Poursuivez le compte rendu du débat parlementaire sur la réforme de l'électricité et du gaz en reprenant immédiatement après sa dernière phrase.

• _TEXTE CITÉ_
========

Le troisième alinéa indique que « la Commission veille à l'application des dispositions du présent article et adresse, en tant que besoin, les directives ou décisions appropriées aux Etats. »
L'article 86 a une portée considérable. Il est mortifère pour les services publics. Ceux-ci sont soumis aux règles de la concurrence. Ils ne peuvent en déroger que si cela n'entrave pas le développement des échanges « dans une mesure contraire à l'intérêt de la Communauté. » C'est la Commission qui est juge des dérogations possibles. Elle a ainsi tout pouvoir pour ouvrir les services publics à la concurrence. Cet article existait dès la création de la Communauté. Il n'avait quasiment jamais été utilisé. Il a fallu attendre la vague libérale des années 1980 pour qu'il acquière son poids politique actuel.
Dans la pratique, la Commission a eu l'intelligence politique d'utiliser cet article en y associant les gouvernements. Ainsi, les principales décisions de libéralisation, en particulier dans les télécommunications, ont-elles été prises par le Conseil des ministres.
Aucun gouvernement n'a pensé que la question des services publics était assez importante pour remettre en cause le contenu du traité, ouvrant ainsi une crise qui aurait été salutaire pour l'avenir de l'Europe.
Mais voilà, au lieu de résister, monsieur le ministre, selon une tradition bien ancrée, nous débattons de la présente réforme. La filialisation que vous nous proposez à travers l'article 13 participe de l'absurde désintégration des entreprises d'électricité et de gaz. Cet article doit être supprimé puisqu'il tire les conséquences de l'article 11, lequel ne nous inspire qu'un refus catégorique.
Nous ne pouvons accepter, en matière de distribution, qu'un service commun, emblématique de l'intégration d'EDF et de GDF, soit vidé de sa substance. Je crois que nous devrions, au contraire, demander une renégociation, comme nous l'avons déjà proposé, de ces règles européennes qui pèsent aussi lourdement sur l'ensemble de nos services publics.
M. le président. L'amendement n° 31, présenté par M. Poniatowski, au nom de la commission des affaires économiques, est ainsi libellé :
Dans le sixième alinéa (4°) de cet article, après les mots :
code de bonne conduite
insérer les mots :
, adressé à la Commission de régulation de l'énergie,
La parole est à M. le rapporteur.
M. Ladislas Poniatowski, rapporteur. Cet amendement tend à ce que le code de bonne conduite soit adressé aux régulateurs, comme nous l'avions fait pour le gestionnaire du réseau de transport, le GRT.
M. le président. L'amendement n° 32, présenté par M. Poniatowski, au nom de la commission des affaires économiques, est ainsi libellé :
Dans la première phrase du deuxième alinéa du 4° de cet article, supprimer les mots :
s'il en est créé une,
La parole est à M. le rapporteur.
M. Ladislas Poniatowski, rapporteur. Cet amendement est purement rédactionnel.
M. le président. L'amendement n° 92, présenté par M. Marini, au nom de la commission des finances, est ainsi libellé :
Dans le troisième alinéa du 4° de cet article, supprimer les mots :
et l'exécution
La parole est à M. Philippe Marini, rapporteur pour avis.

========

• _ENREGISTREMENTS_
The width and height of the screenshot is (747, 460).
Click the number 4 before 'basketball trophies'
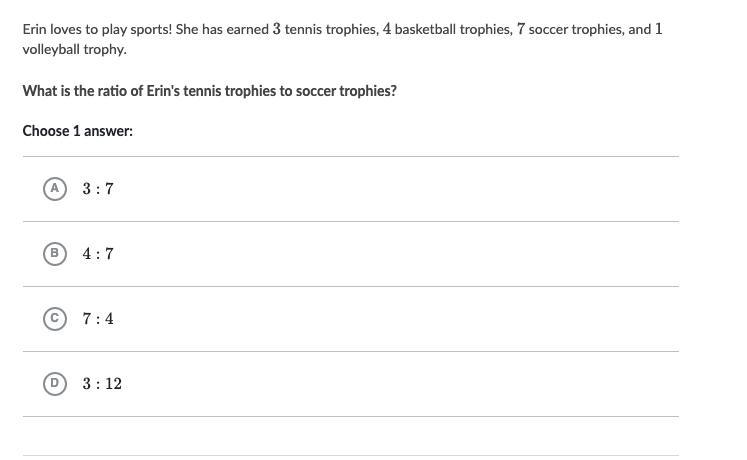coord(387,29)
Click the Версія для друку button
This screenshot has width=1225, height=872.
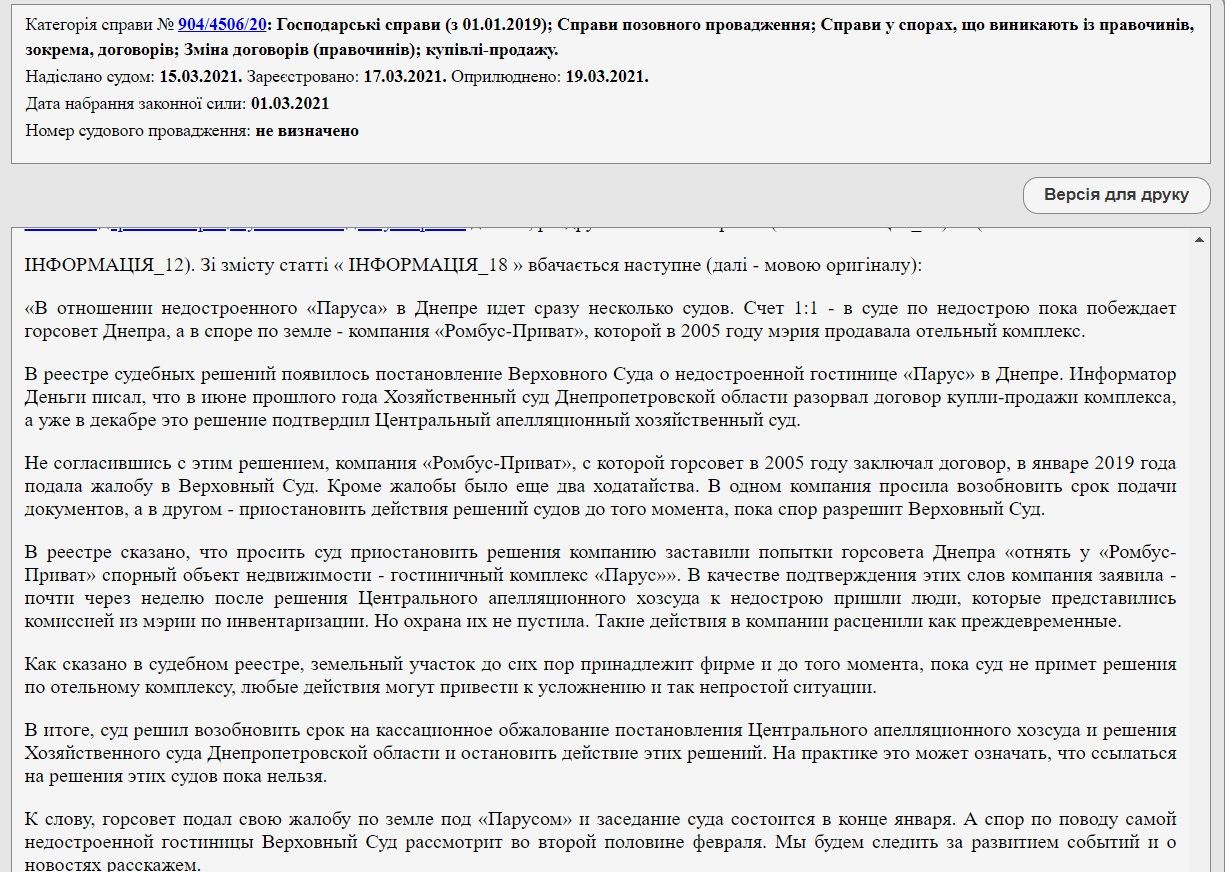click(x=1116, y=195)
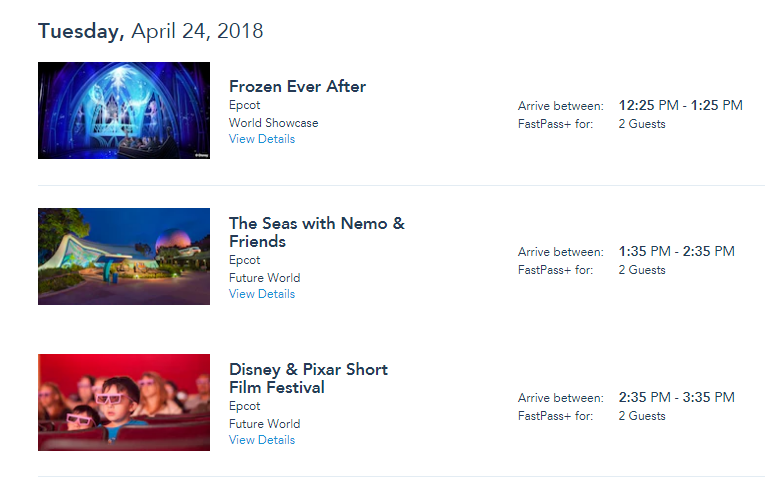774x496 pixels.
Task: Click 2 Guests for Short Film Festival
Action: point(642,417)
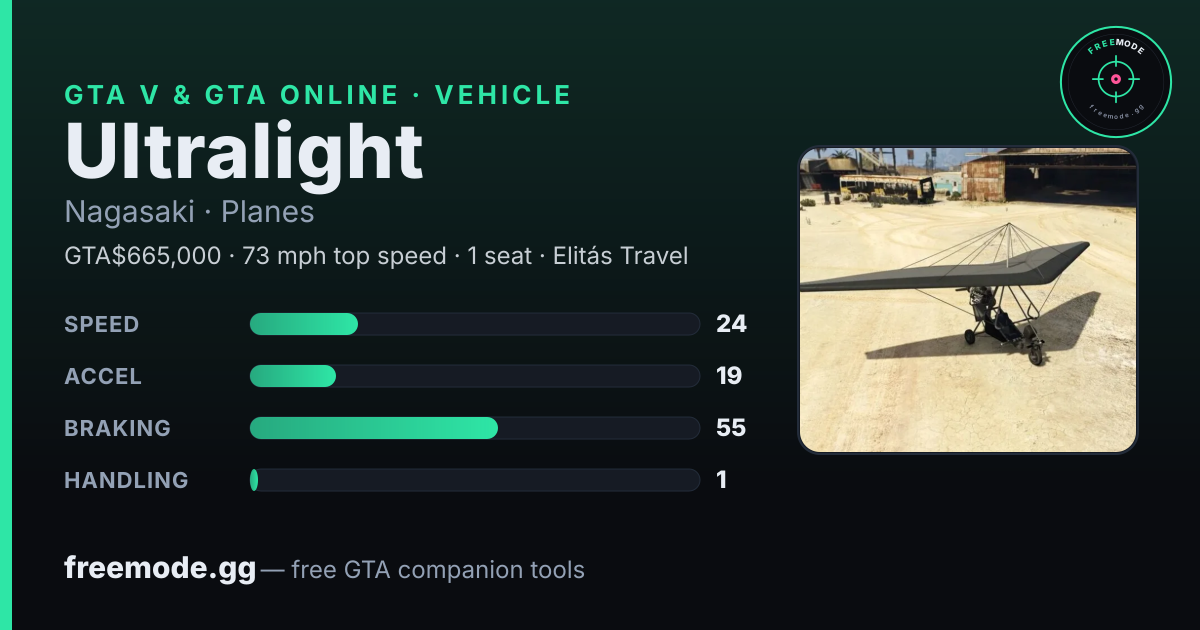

========

• _CORRIGÉ_
M. Philippe Marini, rapporteur pour avis. Monsieur le président, monsieur le ministre, mes chers collègues, nous sommes toujours en train de traiter des modalités pratiques de l'autonomie fonctionnelle des réseaux de distribution.
Notre commission a adopté cet amendement qui vise à supprimer, s'agissant du contrôle que les actionnaires du réseau peuvent exercer, la référence à l'exécution du budget. Cela doit être compris comme la manifestation de notre souci de garantir l'indépendance des gestionnaires de réseaux.
M. le président. L'amendement n° 176, présenté par MM. Piras, Bel, Raoul, Reiner, Domeizel et les membres du groupe Socialiste et apparenté, est ainsi libellé :
Supprimer le neuvième alinéa de cet article.
La parole est à M. Bernard Piras.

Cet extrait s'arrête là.